*** Opening of Excerpted records ***

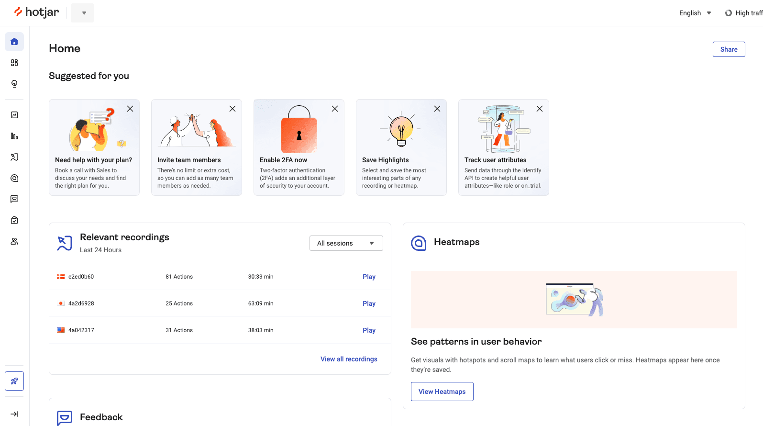763x426 pixels.
Task: Play recording e2ed0b60
Action: [x=369, y=277]
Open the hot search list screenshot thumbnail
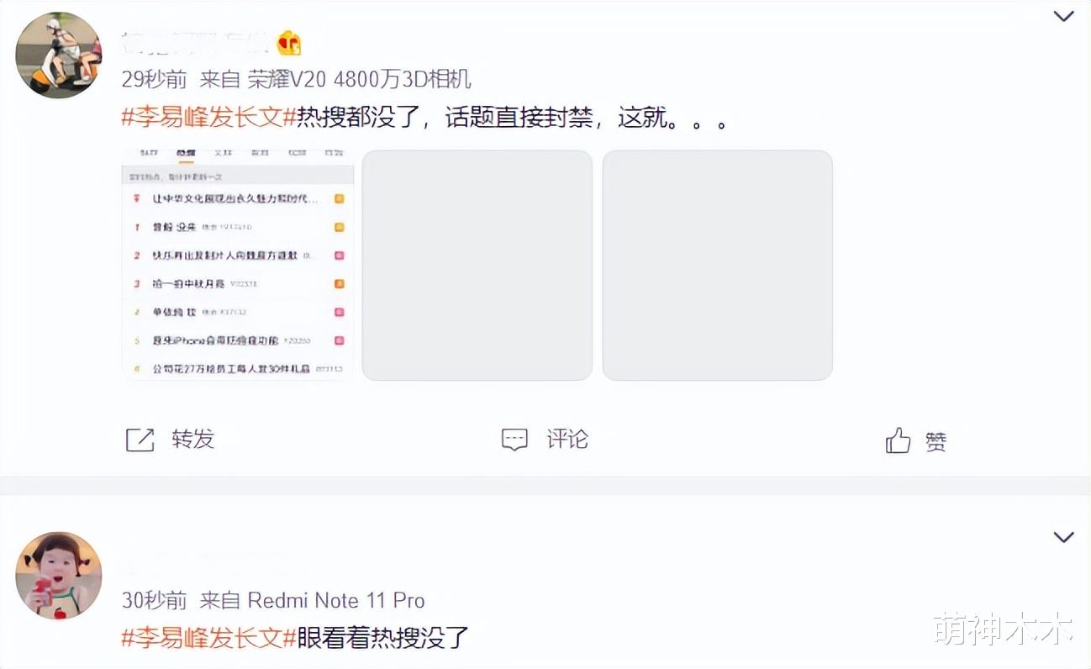 [x=238, y=265]
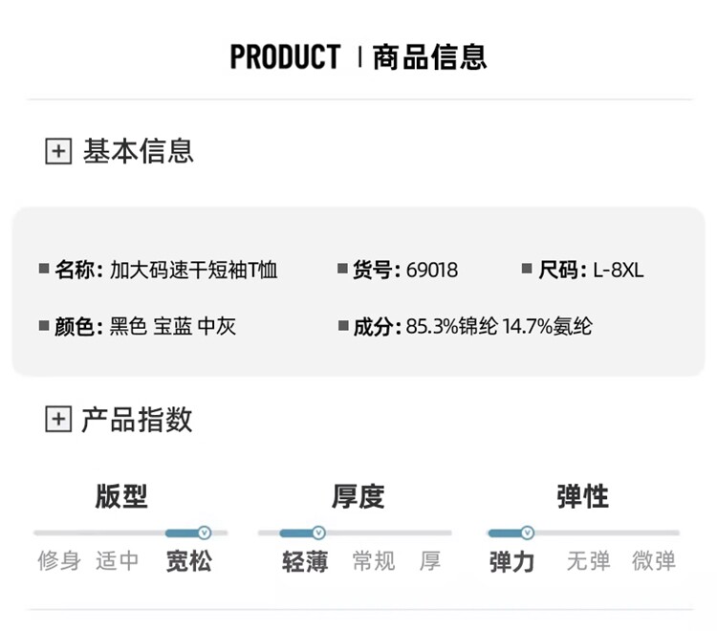Click the 商品信息 page title

click(429, 57)
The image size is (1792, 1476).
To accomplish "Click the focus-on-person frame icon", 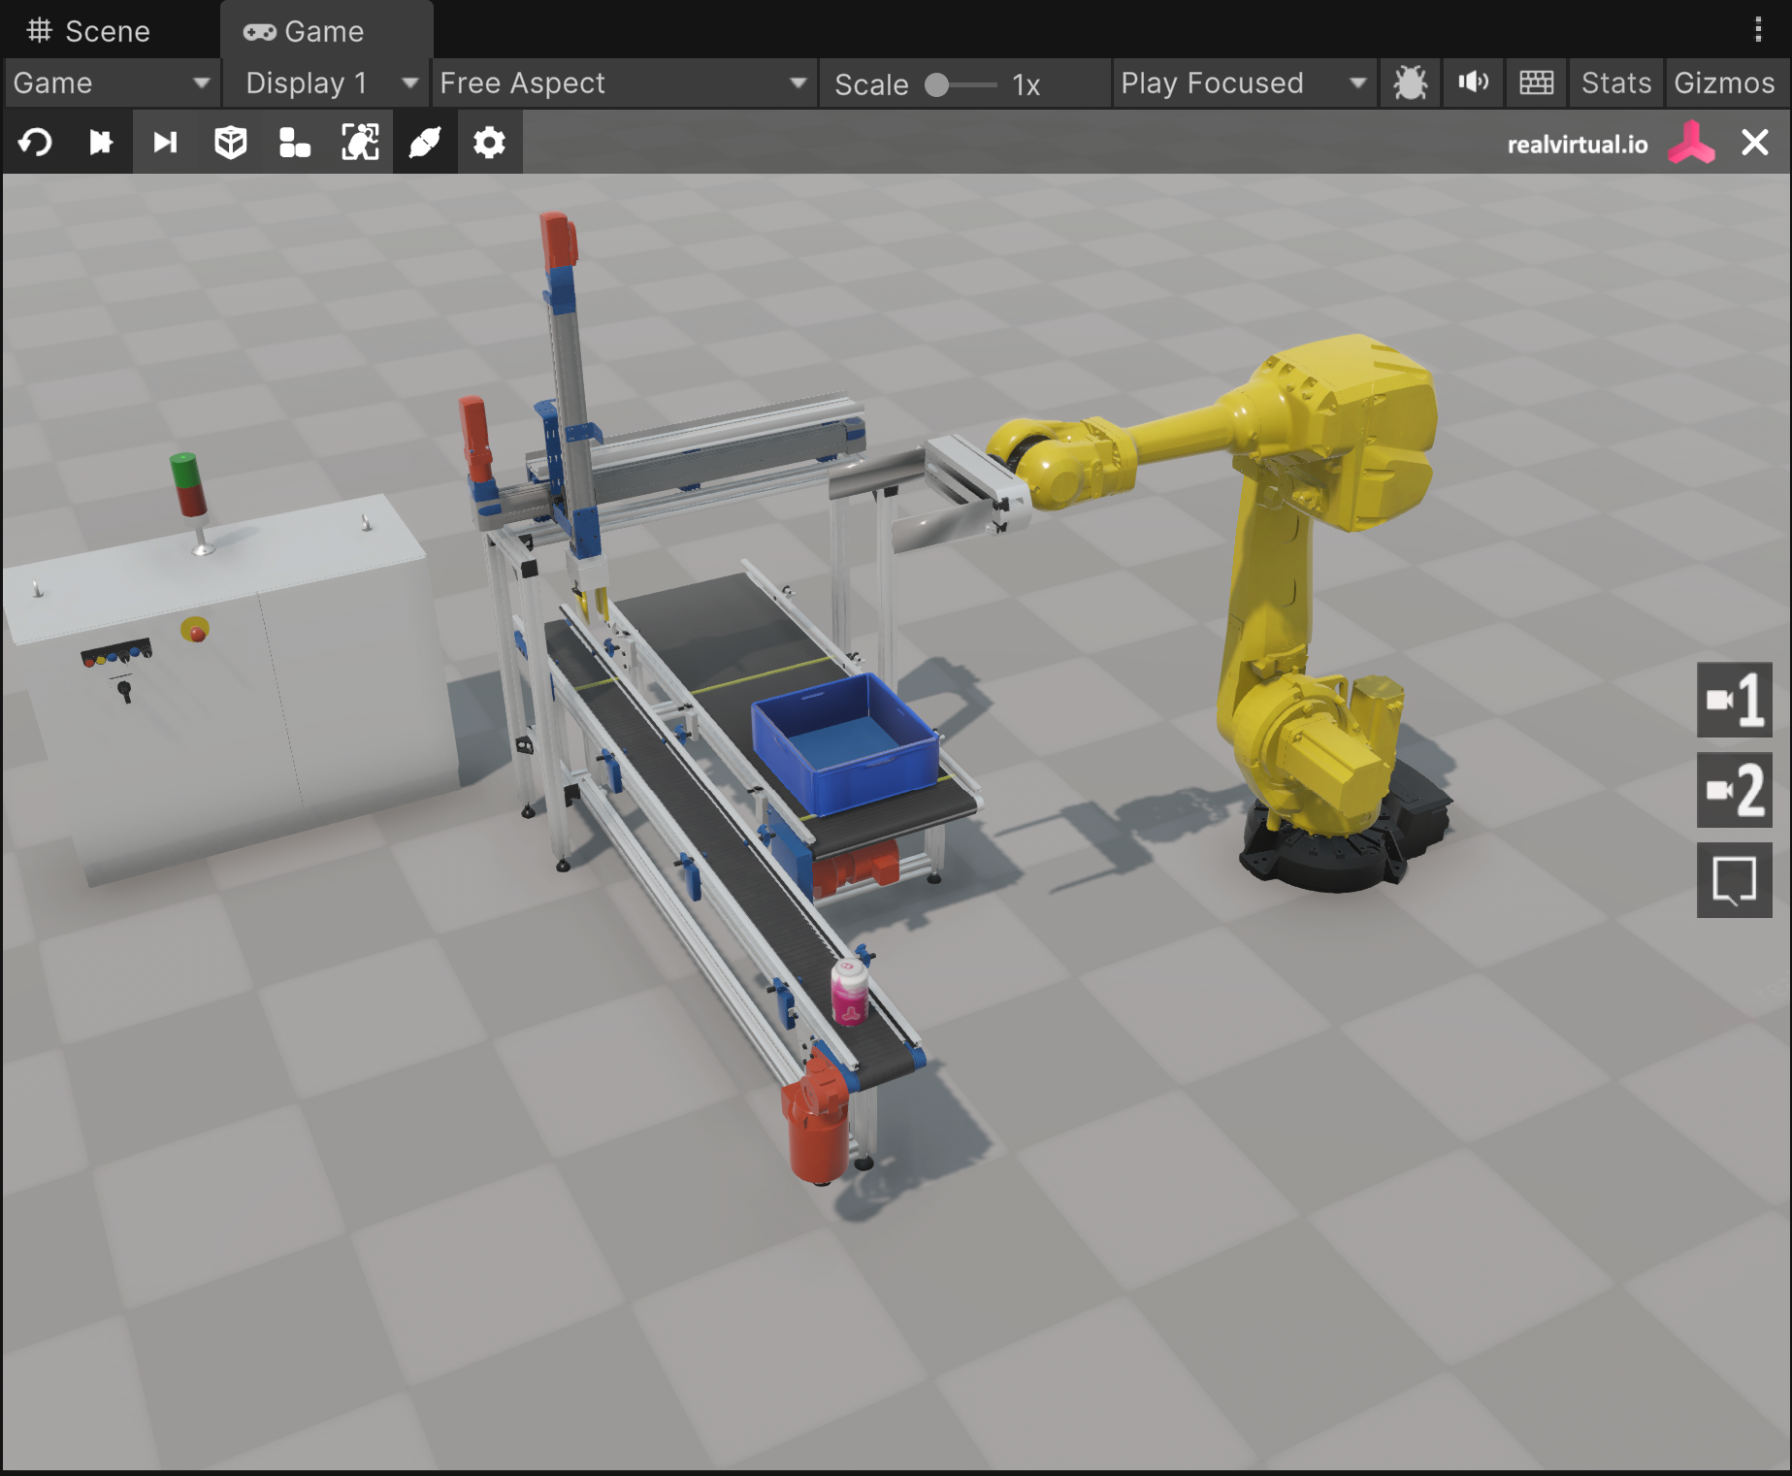I will coord(360,143).
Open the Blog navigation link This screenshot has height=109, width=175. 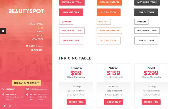pos(40,35)
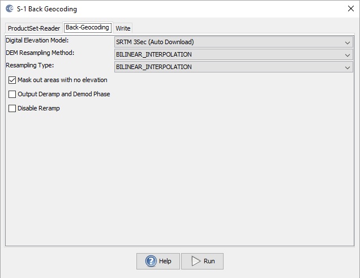Click the Digital Elevation Model chevron arrow
Image resolution: width=360 pixels, height=278 pixels.
(x=348, y=42)
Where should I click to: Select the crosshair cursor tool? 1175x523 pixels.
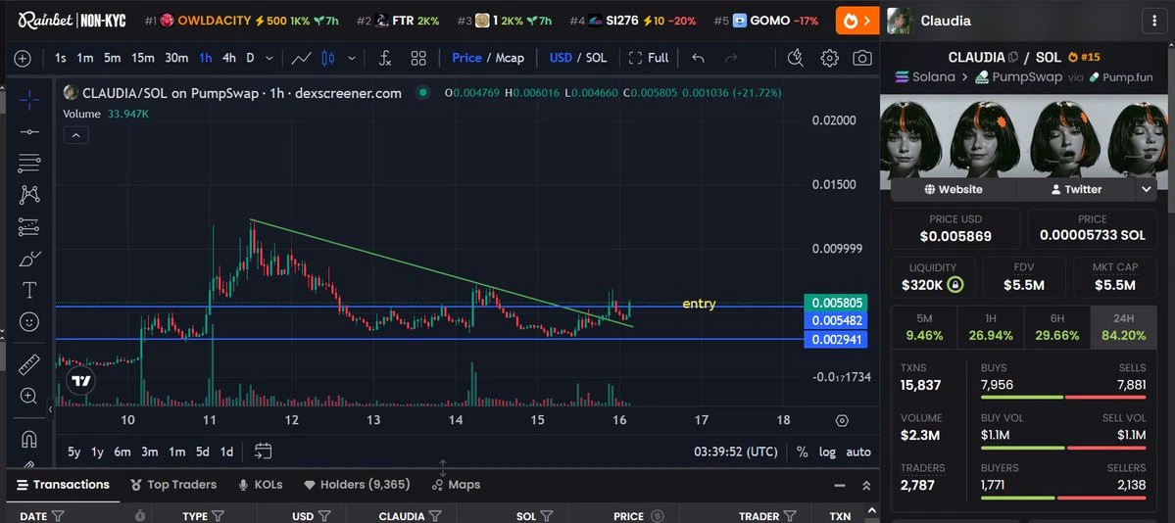[29, 99]

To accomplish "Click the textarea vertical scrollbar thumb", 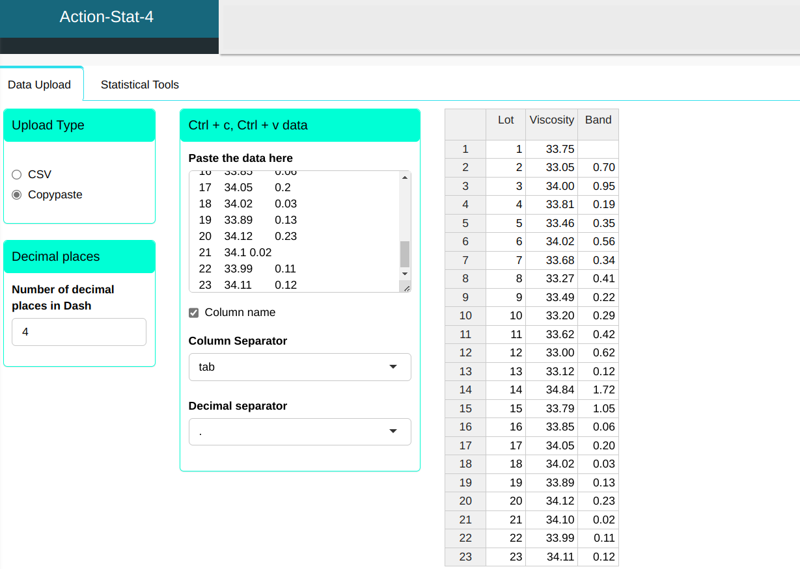I will tap(405, 254).
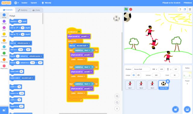Viewport: 193px width, 114px height.
Task: Open the Soubor menu
Action: click(x=24, y=3)
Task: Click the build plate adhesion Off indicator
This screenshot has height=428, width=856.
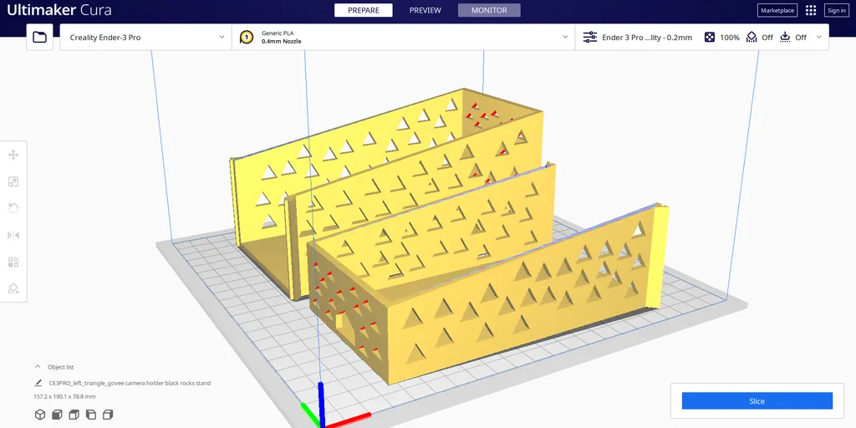Action: (x=793, y=38)
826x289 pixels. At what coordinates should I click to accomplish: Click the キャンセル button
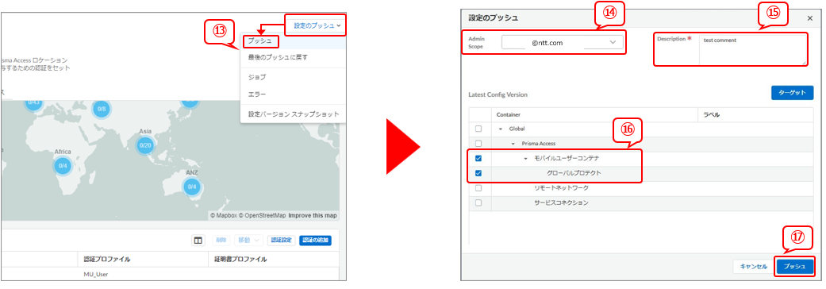[x=754, y=267]
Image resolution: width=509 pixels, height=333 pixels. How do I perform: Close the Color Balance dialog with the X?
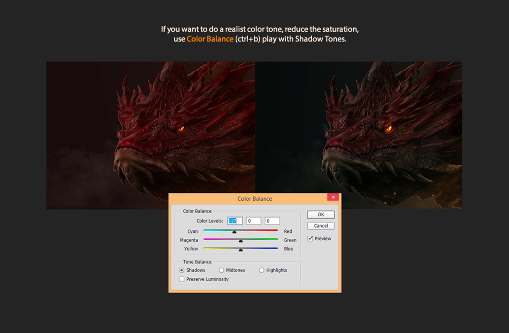(x=333, y=197)
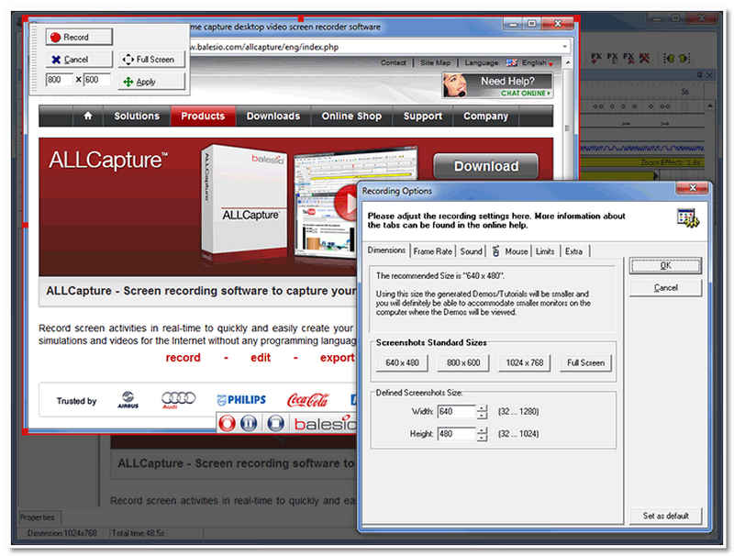Image resolution: width=734 pixels, height=556 pixels.
Task: Pause recording with the floating pause icon
Action: [250, 423]
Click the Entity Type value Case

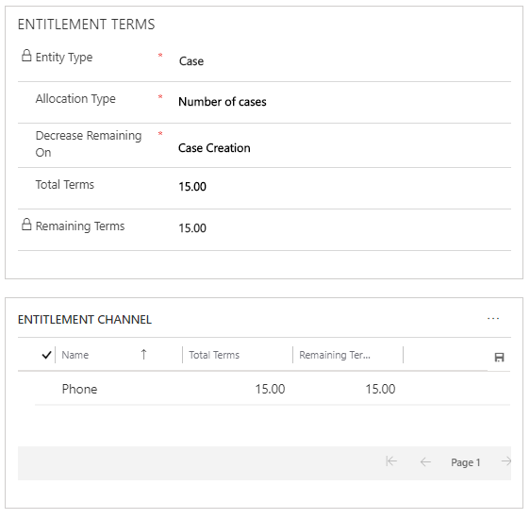[x=191, y=61]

*** Close of Excerpted records ***

What to produce
Write each line exactly as it appears, from the line that holds "This screenshot has height=428, width=856." through the closing line of the data above, and leave every picture out.

Solution
This screenshot has height=428, width=856.
Action: (x=793, y=38)
826x289 pixels. At what coordinates should I click to accomplish: Click the キャンセル button
[x=754, y=267]
Image resolution: width=509 pixels, height=333 pixels. How do I perform: Close the Color Balance dialog with the X?
(x=333, y=197)
Image resolution: width=734 pixels, height=556 pixels.
Task: Pause recording with the floating pause icon
Action: [250, 423]
Click the Entity Type value Case

[x=191, y=61]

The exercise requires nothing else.